藝祭2021に寄せて今年の藝祭は、オンライン上と上野校地を合わせての開催として計画がスタートした。残念ながら、後者の計画は感染者の急増により中止が余儀なくされ、毎年伝承されるべき御輿制作も断念せざるを得なかった。しかしどんな形であれ、実行委員会の言う「藝大とはどんな場所かを世界に発信する場としての藝祭」であって欲しいと願う私としては、テーマ『ON-』の「-」の部分に注目したい。そこに肯定的な言葉が浮かんで来るようなワクワク感が伴い、否定的な単語が入ろうとも難なくそれを乗り越える力感溢れる藝祭であって欲しい。更に言えば「-」などは必要のない、スイッチ『ON』の多彩なアートの世界が、3日間に渡りオンライン上に繰り広げられることを切に願っている。

清水 泰博 / 理事・副学長(研究担当)

藝祭2021に向けて未だ「宇宙船地球号」はCOVID-19の混乱の中にあります。そしてその中での2度目の藝祭を迎えます。少しはこの環境の中での活動の仕方が分かってきた感はありますが、確実に我々の生活は新たなフェーズに入ったことを多くの人が実感しているのではないでしょうか。その中で美術や音楽や映像の活動の仕方にも変化が生まれ、新たな表現や方法が出てくることでしょう。

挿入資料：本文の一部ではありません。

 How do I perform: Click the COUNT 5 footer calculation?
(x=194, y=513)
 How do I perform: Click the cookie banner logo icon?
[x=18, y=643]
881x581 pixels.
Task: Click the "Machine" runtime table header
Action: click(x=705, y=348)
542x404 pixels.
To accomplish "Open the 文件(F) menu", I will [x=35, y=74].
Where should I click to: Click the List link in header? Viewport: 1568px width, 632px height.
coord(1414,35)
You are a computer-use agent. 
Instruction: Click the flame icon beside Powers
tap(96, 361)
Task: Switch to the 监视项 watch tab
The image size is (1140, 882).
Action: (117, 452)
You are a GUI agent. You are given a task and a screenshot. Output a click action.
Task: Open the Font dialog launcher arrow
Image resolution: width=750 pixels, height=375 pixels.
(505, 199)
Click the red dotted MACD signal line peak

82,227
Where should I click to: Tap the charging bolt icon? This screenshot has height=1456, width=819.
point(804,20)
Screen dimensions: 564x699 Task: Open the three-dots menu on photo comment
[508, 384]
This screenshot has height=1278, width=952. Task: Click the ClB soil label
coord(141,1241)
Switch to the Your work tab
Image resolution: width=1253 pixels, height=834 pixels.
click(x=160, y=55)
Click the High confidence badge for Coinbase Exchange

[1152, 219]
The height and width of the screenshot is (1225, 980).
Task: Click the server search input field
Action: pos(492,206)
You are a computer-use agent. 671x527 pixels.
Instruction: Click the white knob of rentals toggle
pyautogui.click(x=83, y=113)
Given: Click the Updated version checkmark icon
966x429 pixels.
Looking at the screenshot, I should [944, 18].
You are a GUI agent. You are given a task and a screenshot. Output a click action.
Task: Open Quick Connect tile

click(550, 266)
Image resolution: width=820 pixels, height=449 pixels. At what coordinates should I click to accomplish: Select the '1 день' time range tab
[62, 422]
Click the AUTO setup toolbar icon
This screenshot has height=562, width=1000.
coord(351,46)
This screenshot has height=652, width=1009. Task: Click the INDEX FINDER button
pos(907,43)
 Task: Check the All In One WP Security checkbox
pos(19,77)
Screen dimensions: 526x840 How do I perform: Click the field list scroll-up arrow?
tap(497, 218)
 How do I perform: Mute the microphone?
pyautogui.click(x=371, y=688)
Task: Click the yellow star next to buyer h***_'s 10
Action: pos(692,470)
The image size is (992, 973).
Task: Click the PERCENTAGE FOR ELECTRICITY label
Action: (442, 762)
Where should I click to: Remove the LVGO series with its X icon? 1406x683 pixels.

今までの人類の歴史の中で多くの苦難の中から新たな表現が生まれてきたように、逆境の中から新たな芸術表現が生まれ、それがその後の多くの人々の心の糧となっていくことを期待しています。
今年の藝祭はそのような活動へのスタートのスイッチが「ON」になる契機でしょうか。今まで見たことのなかった新たな試みや表現が見られるように、こんな時だからこそ若い力で新たな扉をこじ開け、芸術の幅を大きく広げてくれることを期待しています。